— Begin —

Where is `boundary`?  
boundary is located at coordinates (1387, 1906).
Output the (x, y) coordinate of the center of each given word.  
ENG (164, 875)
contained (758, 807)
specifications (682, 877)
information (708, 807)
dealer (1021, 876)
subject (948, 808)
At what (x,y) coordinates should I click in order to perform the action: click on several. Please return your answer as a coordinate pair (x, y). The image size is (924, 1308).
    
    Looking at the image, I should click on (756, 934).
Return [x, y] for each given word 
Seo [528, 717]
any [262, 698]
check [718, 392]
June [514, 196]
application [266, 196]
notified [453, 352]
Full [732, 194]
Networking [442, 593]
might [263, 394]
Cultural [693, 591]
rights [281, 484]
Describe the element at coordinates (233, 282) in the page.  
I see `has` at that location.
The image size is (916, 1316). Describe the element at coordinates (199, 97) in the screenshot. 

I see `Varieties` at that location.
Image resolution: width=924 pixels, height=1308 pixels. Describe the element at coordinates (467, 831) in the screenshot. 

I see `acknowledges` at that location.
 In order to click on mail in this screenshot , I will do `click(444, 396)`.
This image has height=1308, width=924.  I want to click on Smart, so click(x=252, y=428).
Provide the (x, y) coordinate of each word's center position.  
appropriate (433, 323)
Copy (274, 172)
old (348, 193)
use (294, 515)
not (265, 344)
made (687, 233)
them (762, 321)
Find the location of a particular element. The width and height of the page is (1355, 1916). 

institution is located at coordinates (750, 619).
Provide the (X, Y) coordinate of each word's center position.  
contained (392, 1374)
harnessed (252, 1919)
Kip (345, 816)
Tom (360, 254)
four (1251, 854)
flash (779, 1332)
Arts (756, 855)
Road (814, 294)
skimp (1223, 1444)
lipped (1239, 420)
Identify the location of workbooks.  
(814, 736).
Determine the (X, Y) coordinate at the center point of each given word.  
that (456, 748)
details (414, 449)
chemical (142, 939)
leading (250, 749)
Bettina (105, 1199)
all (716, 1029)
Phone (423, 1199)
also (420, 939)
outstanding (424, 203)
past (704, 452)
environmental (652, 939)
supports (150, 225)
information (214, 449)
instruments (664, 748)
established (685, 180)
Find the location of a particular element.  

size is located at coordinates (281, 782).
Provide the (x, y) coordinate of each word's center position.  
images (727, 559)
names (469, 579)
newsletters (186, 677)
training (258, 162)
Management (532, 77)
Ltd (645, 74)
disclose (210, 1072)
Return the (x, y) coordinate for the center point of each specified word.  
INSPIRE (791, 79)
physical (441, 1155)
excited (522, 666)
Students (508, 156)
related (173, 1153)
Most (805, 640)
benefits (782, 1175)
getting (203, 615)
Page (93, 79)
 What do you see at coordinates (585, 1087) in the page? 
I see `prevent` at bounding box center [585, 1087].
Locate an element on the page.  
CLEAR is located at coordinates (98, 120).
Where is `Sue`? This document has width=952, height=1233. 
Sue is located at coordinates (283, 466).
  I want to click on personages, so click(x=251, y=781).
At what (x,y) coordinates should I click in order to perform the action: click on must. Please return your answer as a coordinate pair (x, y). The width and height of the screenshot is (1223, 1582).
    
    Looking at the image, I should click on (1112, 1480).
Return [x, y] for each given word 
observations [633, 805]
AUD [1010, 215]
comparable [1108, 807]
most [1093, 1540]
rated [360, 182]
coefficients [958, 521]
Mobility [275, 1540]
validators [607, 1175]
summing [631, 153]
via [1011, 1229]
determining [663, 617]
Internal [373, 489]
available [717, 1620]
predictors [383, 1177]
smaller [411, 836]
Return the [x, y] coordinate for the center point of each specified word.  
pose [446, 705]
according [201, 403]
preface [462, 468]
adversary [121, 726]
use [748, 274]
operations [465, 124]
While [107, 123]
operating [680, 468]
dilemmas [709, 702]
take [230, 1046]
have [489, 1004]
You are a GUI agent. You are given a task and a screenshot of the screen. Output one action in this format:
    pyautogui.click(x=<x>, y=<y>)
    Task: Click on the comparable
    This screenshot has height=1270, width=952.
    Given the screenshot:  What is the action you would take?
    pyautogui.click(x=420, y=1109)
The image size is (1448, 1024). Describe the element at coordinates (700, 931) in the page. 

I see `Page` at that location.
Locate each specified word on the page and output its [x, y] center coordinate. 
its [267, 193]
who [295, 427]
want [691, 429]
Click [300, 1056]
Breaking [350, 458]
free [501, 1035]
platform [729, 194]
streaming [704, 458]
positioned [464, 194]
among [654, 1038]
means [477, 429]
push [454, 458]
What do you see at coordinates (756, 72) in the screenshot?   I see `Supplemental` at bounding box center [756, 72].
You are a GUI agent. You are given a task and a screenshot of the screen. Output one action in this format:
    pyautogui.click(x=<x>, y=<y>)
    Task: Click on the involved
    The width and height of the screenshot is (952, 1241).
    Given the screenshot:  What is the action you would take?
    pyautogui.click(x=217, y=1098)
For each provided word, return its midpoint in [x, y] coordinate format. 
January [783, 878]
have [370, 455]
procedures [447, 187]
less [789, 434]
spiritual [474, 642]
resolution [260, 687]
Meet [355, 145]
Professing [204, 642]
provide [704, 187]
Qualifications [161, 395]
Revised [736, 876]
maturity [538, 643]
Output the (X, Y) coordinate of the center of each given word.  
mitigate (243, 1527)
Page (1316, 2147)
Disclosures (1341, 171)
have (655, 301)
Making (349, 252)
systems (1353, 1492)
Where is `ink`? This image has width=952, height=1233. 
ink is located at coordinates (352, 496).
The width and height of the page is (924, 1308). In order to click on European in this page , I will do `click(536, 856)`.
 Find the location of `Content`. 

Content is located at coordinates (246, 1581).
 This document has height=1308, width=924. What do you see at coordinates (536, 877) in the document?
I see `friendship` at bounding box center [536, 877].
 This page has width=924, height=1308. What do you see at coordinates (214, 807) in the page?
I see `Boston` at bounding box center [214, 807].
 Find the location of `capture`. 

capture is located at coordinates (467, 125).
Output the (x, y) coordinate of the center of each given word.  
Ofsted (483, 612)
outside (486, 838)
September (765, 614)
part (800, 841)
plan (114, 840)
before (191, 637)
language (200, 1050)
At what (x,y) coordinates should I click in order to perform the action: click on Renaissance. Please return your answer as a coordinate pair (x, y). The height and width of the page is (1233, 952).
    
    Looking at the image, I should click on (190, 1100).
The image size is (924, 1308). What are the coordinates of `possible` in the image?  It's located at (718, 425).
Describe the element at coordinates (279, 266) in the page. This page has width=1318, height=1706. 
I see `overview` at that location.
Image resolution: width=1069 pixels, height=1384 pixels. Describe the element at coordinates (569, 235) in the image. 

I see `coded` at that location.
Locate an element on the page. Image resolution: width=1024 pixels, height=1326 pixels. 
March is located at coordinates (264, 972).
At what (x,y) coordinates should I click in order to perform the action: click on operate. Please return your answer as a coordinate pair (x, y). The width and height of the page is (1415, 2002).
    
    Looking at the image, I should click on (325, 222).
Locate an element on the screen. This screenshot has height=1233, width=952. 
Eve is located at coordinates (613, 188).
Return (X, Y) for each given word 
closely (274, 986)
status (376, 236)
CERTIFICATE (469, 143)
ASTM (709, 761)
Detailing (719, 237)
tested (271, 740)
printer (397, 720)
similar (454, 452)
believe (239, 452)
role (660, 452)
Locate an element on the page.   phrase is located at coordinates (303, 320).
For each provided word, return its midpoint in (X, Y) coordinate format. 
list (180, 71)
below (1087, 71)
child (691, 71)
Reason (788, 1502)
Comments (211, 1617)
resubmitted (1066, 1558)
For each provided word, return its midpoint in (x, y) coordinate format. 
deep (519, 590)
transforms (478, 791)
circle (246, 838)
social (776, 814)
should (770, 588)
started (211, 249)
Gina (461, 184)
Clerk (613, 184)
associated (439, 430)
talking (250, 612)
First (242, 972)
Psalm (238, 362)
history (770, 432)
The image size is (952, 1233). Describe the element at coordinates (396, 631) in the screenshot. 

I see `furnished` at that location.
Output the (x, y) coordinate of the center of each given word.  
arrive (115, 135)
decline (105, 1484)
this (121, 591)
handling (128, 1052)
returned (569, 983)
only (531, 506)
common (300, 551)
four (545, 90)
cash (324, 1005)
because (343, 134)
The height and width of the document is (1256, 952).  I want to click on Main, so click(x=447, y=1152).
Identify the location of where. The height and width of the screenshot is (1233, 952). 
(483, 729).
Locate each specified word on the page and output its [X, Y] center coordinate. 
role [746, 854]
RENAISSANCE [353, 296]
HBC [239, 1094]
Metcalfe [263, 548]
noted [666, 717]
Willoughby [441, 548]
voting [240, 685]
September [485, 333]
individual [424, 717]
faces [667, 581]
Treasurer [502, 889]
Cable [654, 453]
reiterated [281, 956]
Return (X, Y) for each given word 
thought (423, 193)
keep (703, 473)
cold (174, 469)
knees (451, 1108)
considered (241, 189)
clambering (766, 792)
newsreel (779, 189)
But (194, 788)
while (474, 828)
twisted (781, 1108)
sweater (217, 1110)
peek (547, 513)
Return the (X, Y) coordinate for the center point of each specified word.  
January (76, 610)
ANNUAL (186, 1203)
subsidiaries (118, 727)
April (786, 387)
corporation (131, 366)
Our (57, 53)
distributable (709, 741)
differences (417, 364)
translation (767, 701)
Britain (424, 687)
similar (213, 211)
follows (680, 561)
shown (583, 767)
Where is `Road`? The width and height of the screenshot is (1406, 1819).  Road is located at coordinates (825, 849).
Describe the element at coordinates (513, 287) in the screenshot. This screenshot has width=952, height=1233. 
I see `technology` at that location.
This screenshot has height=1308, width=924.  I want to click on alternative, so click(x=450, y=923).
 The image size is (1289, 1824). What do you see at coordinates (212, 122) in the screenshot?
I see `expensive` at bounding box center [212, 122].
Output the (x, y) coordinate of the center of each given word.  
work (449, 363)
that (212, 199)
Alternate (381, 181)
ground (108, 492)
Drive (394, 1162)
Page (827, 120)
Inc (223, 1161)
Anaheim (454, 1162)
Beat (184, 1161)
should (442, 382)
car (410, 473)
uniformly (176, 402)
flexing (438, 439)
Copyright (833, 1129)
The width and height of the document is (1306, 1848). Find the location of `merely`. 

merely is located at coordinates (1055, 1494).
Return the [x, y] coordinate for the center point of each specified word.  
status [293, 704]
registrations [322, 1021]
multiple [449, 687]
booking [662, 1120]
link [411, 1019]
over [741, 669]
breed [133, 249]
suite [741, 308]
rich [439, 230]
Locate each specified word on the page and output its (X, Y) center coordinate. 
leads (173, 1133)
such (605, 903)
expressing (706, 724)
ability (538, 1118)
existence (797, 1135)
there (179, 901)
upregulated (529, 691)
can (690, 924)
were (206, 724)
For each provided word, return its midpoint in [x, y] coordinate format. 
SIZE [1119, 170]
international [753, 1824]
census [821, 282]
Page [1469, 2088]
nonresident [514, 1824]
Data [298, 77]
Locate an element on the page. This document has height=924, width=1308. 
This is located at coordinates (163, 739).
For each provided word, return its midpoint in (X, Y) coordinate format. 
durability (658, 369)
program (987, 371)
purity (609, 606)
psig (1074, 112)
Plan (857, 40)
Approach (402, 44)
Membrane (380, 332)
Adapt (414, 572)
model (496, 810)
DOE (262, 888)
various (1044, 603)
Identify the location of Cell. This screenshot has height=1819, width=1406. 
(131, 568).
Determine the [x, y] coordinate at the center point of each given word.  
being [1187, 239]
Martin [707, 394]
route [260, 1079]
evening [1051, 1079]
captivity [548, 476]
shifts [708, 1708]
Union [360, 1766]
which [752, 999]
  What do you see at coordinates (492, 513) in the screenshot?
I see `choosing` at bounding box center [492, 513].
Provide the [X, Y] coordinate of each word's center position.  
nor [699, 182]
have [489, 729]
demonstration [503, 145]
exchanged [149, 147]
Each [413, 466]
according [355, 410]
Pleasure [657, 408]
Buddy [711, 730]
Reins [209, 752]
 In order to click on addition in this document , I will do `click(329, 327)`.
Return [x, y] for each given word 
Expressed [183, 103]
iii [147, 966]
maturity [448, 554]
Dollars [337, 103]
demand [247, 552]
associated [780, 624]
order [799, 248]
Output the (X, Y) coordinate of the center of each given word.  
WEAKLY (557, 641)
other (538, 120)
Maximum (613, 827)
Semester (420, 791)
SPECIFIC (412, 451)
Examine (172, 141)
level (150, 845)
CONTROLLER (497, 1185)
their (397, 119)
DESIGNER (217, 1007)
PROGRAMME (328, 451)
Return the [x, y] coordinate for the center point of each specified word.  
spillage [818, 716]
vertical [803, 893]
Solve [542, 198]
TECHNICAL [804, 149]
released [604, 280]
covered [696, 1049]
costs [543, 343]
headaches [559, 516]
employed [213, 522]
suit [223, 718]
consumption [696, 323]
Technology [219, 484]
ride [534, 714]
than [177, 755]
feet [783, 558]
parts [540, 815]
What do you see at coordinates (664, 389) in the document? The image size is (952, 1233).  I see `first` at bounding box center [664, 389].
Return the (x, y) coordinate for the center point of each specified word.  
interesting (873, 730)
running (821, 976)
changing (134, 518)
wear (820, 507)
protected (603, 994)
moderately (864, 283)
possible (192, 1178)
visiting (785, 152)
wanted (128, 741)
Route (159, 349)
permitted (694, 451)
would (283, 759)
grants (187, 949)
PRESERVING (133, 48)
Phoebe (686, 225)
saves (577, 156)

— End —

*TASK PROMPT*
Express the lines from the one containing "international [753, 1824]" up to and including the one containing "This is located at coordinates (163, 739)." as a JSON list of strings, one string per line, with blank lines omitted.

*EXPECTED OUTPUT*
[
  "international [753, 1824]",
  "census [821, 282]",
  "Page [1469, 2088]",
  "nonresident [514, 1824]",
  "Data [298, 77]",
  "Locate an element on the page. This document has height=924, width=1308. ",
  "This is located at coordinates (163, 739)."
]